Voters across the country were shocked to learn last year, through the disclosure of a top-secret NSA document, details of an intricate plot by Russian military hackers to infiltrate American electoral systems. New emails obtained by The Intercept through public records requests illustrate the disturbing extent to which potential targets of the attack were caught unaware, having apparently remained in the dark alongside the voting public. On June 5, 2017, The Intercept published a top-secret National Security Agency assessment that detailed and diagramed a Russian governmental plot to breach VR Systems, an e-voting vendor that makes poll book software used by several pivotal electoral battleground states, such as North Carolina and Virginia. The report attributed the scheme to the Russian General Staff Main Intelligence Directorate, or GRU. GRU’s plan, the NSA claimed, was to roll any success with VR Systems into a subsequent email attack against state voting officials across the country.

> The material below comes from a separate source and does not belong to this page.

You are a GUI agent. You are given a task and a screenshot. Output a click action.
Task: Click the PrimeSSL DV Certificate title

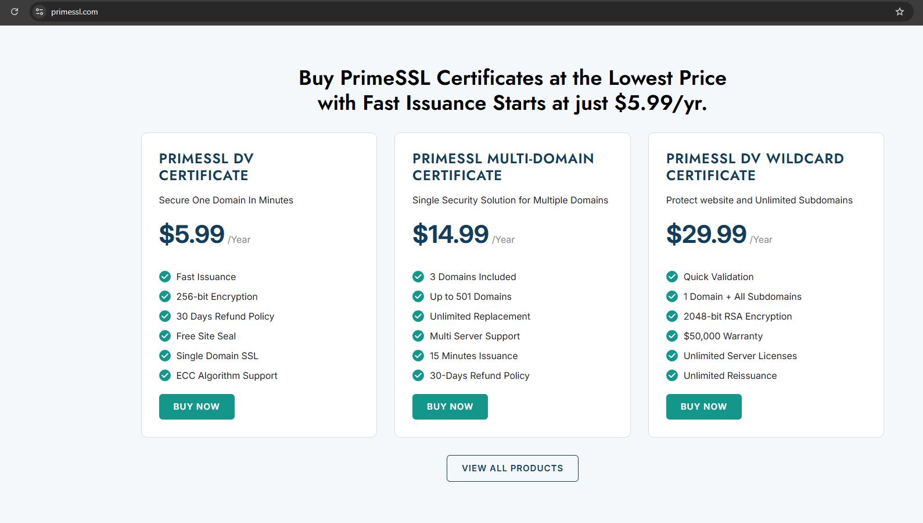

National: Sherrod Brown introduces bill to stop voter purges | The Columbus Dispatch

Sen. Sherrod Brown has reacted to the U.S. Supreme Court’s 5-4 decision supporting the Ohio secretary of state’s policy of purging inactive voters from the rolls with a bill aimed at stopping the practice. Brown, D-Ohio, and Sen. Amy Klobuchar, D-Minn., announced Wednesday they are introducing a bill to amend the National Voter Registration Act to clarify that a state may not use someone’s failure to vote or respond to a state notice as a reason to remove them from active voter rolls. The bill is a direct reaction the Supreme Court’s ruling on the Husted v. A. Philip Randolph Institute case, in which the high court ruled that states may remove registered voters from rolls if they do not vote in multiple federal elections or if they don’t return a mailed address confirmation form. Brown is a former Ohio secretary of state, while Klobuchar is the top Democrat on the Senate Rules Committee, which has oversight jurisdiction over federal elections.

National: Bill to help states secure election absent from defense spending package | StateScoop

The sponsors of a bill designed to help state election officials be briefed on threat information failed to insert any of their provisions in a defense spending package approved Monday by the U.S. Senate. Sens. James Lankford, a Republican from Oklahoma, and Amy Klobuchar, a Democrat from Minnesota, had pushed to get parts of their bill, the Secure Elections Act, included in the National Defense Authorization Act. Brought on by concerns from the intelligence community that the Russian government will repeat its 2016 efforts to influence U.S. voters ahead of this November’s midterm elections, the Secure Elections Act was designed to make it easier for state elections officials to get the security clearances necessary to be briefed on threats. It would also direct the Department of Homeland Security to share threat information with state elections officials.

National: New Government Reports Shows Federal Agencies Facing Significant Cyber Security Risks | CPO Magazine

With all the talk about cyber security risks in the news, you would think that the U.S. federal government would be doing a better job of protecting its data from cyber attacks, including the very real threat of state-sponsored hackers. Yet, as a new Office of the Management and Budget (OMB) report points out, nearly 75 percent of federal agencies are still woefully unprepared to handle cyber security risks of any kind. This all comes on the heels of the United States government eliminating the position of federal cybersecurity czar earlier this year. While the report, which was prepared in collaboration of the Department of Homeland Security (DHS), did not specifically call out which agencies were failing to respond to global cyber threats, it did suggest that the failures, gaps and inadequacies were relatively evenly distributed across the entire federal government. In fact, 71 of the 96 federal agencies reviewed were deemed to be “at risk” or “at high risk” of a cyber attack. The report defined “at risk” to mean that there were significant gaps in security preparedness, while “at high risk” means that fundamental processes were not even in place to deal with cyber security risks.